======== Records shown
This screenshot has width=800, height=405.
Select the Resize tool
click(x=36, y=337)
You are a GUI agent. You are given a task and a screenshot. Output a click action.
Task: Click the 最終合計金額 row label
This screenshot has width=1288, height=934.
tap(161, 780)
================
● Exercise task: Reproduce the records from the line containing "You are a GUI" through the end of the records, substituting "screen capture" for every "screenshot" and leaving everything else unchanged.

● Written response:
You are a GUI agent. You are given a task and a screen capture. Output a click action.
Task: Click the 最終合計金額 row label
This screen capture has width=1288, height=934.
tap(161, 780)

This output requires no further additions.